TASK REQUIREMENTS:
Return every line of the listing below with no changes.

(Click-target data)
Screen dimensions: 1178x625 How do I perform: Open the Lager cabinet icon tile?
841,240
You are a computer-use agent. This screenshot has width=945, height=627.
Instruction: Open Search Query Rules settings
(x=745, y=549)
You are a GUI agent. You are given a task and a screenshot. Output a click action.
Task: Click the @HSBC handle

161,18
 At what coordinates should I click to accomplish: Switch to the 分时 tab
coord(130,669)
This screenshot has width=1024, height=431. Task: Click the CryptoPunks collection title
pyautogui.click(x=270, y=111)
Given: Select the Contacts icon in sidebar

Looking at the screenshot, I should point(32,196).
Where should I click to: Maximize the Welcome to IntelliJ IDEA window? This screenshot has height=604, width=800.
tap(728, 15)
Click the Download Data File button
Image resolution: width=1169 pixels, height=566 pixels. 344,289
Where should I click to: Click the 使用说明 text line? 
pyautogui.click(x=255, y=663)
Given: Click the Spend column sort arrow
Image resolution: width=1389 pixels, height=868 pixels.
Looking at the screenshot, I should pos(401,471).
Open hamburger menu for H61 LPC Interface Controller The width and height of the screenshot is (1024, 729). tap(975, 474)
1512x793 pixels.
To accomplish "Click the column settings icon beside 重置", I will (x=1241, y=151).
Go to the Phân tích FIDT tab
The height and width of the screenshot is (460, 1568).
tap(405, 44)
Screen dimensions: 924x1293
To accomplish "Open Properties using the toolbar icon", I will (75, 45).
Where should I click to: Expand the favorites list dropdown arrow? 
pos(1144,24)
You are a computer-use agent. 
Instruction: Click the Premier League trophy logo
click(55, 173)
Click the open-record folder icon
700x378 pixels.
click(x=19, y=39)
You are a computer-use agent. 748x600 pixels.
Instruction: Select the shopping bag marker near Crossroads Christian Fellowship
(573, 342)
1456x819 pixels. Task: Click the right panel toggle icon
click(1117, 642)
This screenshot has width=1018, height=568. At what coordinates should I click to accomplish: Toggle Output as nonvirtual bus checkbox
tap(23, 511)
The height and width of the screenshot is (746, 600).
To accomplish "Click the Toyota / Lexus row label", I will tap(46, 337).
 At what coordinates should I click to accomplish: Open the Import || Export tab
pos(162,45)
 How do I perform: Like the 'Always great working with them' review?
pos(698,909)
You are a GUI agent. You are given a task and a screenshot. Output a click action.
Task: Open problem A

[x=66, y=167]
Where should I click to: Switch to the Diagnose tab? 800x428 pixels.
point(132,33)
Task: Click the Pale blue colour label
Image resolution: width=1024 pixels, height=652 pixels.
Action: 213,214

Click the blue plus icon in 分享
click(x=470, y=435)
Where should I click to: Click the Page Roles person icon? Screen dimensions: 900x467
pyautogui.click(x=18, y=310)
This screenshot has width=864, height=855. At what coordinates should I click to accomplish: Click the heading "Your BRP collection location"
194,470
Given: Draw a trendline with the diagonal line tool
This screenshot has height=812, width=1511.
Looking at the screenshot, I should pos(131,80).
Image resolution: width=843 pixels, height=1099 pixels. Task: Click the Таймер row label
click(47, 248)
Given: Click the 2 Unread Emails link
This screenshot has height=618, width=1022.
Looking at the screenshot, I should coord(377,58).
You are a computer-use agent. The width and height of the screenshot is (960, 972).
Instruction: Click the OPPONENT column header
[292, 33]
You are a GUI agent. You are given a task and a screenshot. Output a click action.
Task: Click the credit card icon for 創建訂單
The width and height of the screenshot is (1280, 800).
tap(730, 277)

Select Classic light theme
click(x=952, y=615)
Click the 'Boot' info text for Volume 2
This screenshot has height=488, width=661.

SOLUTION BELOW:
Screen dimensions: 1178x625 How do I perform: Open the Lager cabinet icon tile?
841,240
You are a computer-use agent. This screenshot has width=945, height=627.
Instruction: Open Search Query Rules settings
(x=745, y=549)
You are a GUI agent. You are given a task and a screenshot. Output a click action.
Task: Click the @HSBC handle

161,18
 At what coordinates should I click to accomplish: Switch to the 分时 tab
coord(130,669)
This screenshot has width=1024, height=431. Task: Click the CryptoPunks collection title
pyautogui.click(x=270, y=111)
Given: Select the Contacts icon in sidebar

Looking at the screenshot, I should point(32,196).
Where should I click to: Maximize the Welcome to IntelliJ IDEA window? This screenshot has height=604, width=800.
tap(728, 15)
Click the Download Data File button
Image resolution: width=1169 pixels, height=566 pixels. 344,289
Where should I click to: Click the 使用说明 text line? 
pyautogui.click(x=255, y=663)
Given: Click the Spend column sort arrow
Image resolution: width=1389 pixels, height=868 pixels.
Looking at the screenshot, I should pos(401,471).
Open hamburger menu for H61 LPC Interface Controller The width and height of the screenshot is (1024, 729). tap(975, 474)
1512x793 pixels.
To accomplish "Click the column settings icon beside 重置", I will (x=1241, y=151).
Go to the Phân tích FIDT tab
The height and width of the screenshot is (460, 1568).
tap(405, 44)
Screen dimensions: 924x1293
To accomplish "Open Properties using the toolbar icon", I will (75, 45).
Where should I click to: Expand the favorites list dropdown arrow? 
pos(1144,24)
You are a computer-use agent. 
Instruction: Click the Premier League trophy logo
click(55, 173)
Click the open-record folder icon
700x378 pixels.
click(x=19, y=39)
You are a computer-use agent. 748x600 pixels.
Instruction: Select the shopping bag marker near Crossroads Christian Fellowship
(573, 342)
1456x819 pixels. Task: Click the right panel toggle icon
click(1117, 642)
This screenshot has width=1018, height=568. At what coordinates should I click to accomplish: Toggle Output as nonvirtual bus checkbox
tap(23, 511)
The height and width of the screenshot is (746, 600).
To accomplish "Click the Toyota / Lexus row label", I will tap(46, 337).
 At what coordinates should I click to accomplish: Open the Import || Export tab
pos(162,45)
 How do I perform: Like the 'Always great working with them' review?
pos(698,909)
You are a GUI agent. You are given a task and a screenshot. Output a click action.
Task: Open problem A

[x=66, y=167]
Where should I click to: Switch to the Diagnose tab? 800x428 pixels.
point(132,33)
Task: Click the Pale blue colour label
Image resolution: width=1024 pixels, height=652 pixels.
Action: 213,214

Click the blue plus icon in 分享
click(x=470, y=435)
Where should I click to: Click the Page Roles person icon? Screen dimensions: 900x467
pyautogui.click(x=18, y=310)
This screenshot has width=864, height=855. At what coordinates should I click to accomplish: Click the heading "Your BRP collection location"
194,470
Given: Draw a trendline with the diagonal line tool
This screenshot has height=812, width=1511.
Looking at the screenshot, I should pos(131,80).
Image resolution: width=843 pixels, height=1099 pixels. Task: Click the Таймер row label
click(47, 248)
Given: Click the 2 Unread Emails link
This screenshot has height=618, width=1022.
Looking at the screenshot, I should coord(377,58).
You are a computer-use agent. The width and height of the screenshot is (960, 972).
Instruction: Click the OPPONENT column header
[292, 33]
You are a GUI agent. You are given a task and a screenshot. Output a click action.
Task: Click the credit card icon for 創建訂單
The width and height of the screenshot is (1280, 800).
tap(730, 277)

Select Classic light theme
click(x=952, y=615)
Click the 'Boot' info text for Volume 2
This screenshot has height=488, width=661.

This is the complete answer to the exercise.